Excerpt from the Irish Feastology of Oengus, presenting the entries for 1 and 2 January in the form of quatrains of four six-syllabic lines for each day. In this 16th-century copy (MS G10 at the National Library of Ireland) we find pairs of two six-syllabic lines combined into bold lines, amended by glosses and notes that were added by later authors.

As the number of recognized saints increased during Late Antiquity and the first half of the Middle Ages, eventually every day of the year had at least one saint who was commemorated on that date. To deal with this increase, some saints were moved to alternate days in some traditions or completely removed, with the result that some saints have different feast days in different calendars. For example, saints Perpetua and Felicity died on 7 March, but this date was later assigned to St. Thomas Aquinas, allowing them only a commemoration (see Tridentine calendar), so in 1908 they were moved one day earlier.[3] When the 1969 reform of the Catholic calendar moved him to 28 January, they were moved back to 7 March (see General Roman Calendar). Both days can thus be said to be their feast day, in different traditions. The General Roman Calendar, which list those saints celebrated in the entire church, contains only a selection of the saints for each of its days. A fuller list is found in the Roman Martyrology, and some of the saints there may be celebrated locally.

The earliest feast days of saints were those of martyrs, venerated as having shown for Christ the greatest form of love, in accordance with the teaching: "Greater love has no one than this, that someone lay down his life for his friends."[4] Saint Martin of Tours is said to be the first[5][6] or at least one of the first non-martyrs to be venerated as a saint. The title "confessor" was used for such saints, who had confessed their faith in Christ by their lives rather than by their deaths. Martyrs are regarded as dying in the service of the Lord, and confessors are people who died natural deaths. A broader range of titles was used later, such as: Virgin, Pastor, Bishop, Monk, Priest, Founder, Abbot, Apostle, Doctor of the Church.

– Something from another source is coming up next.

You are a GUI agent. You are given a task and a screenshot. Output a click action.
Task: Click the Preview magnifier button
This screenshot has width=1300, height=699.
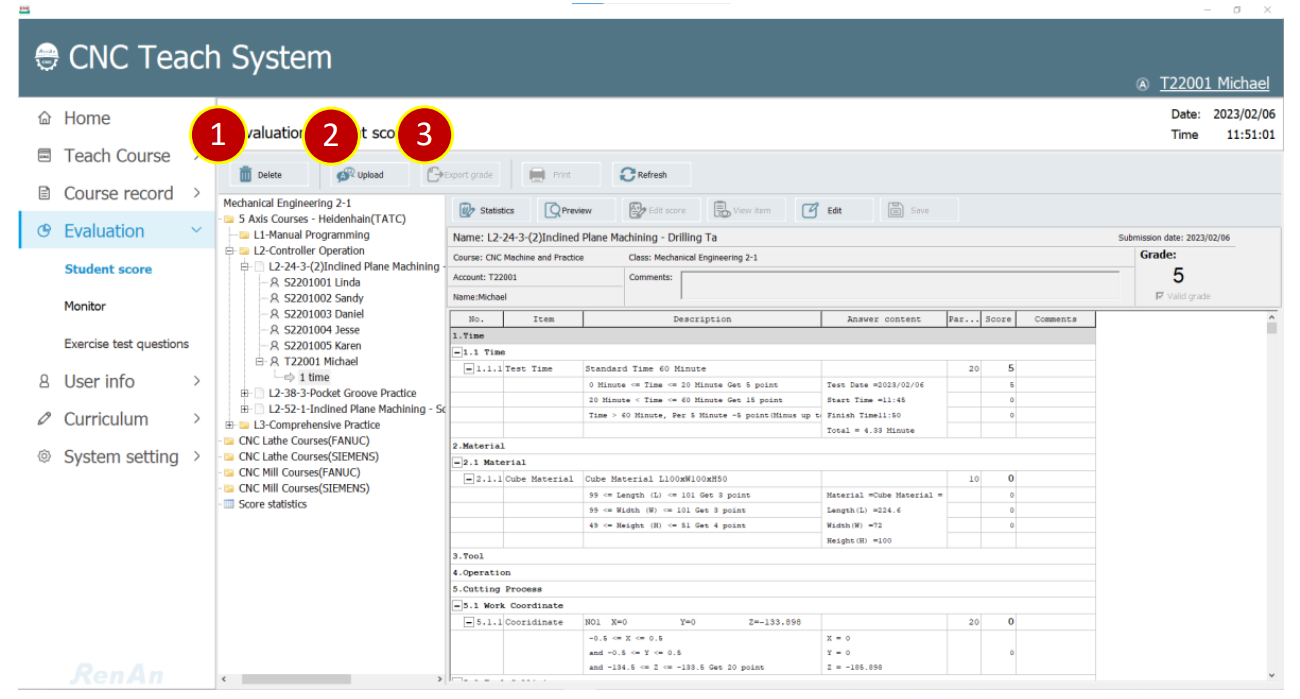point(569,211)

The Tridentine Missal has common formulæ for Masses of Martyrs, Confessors who were bishops, Doctors of the Church, Confessors who were not Bishops, Abbots, Virgins, Non-Virgins, Dedication of Churches, and Feast Days of the Blessed Virgin Mary. Pope Pius XII added a common formula for Popes. The 1962 Roman Missal of Pope John XXIII omitted the common of Apostles, assigning a proper Mass to every feast day of an Apostle. The present Roman Missal has common formulas for the Dedication of Churches, the Blessed Virgin Mary, Martyrs (with special formulas for missionary martyrs and virgin martyrs), pastors (subdivided into bishops, generic pastors, founders of churches, and missionaries), Doctors of the Church, Virgins, and (generic) Saints (with special formulas for abbots, monks, nuns, religious, those noted for works of mercy, educators, and [generically] women saints).

This calendar system, when combined with major church festivals and movable and immovable feasts, constructs a very human and personalised yet often localized way of organizing the year and identifying dates. Some Christians continue the tradition of dating by saints' days: their works may appear "dated" as "The Feast of Saint Martin".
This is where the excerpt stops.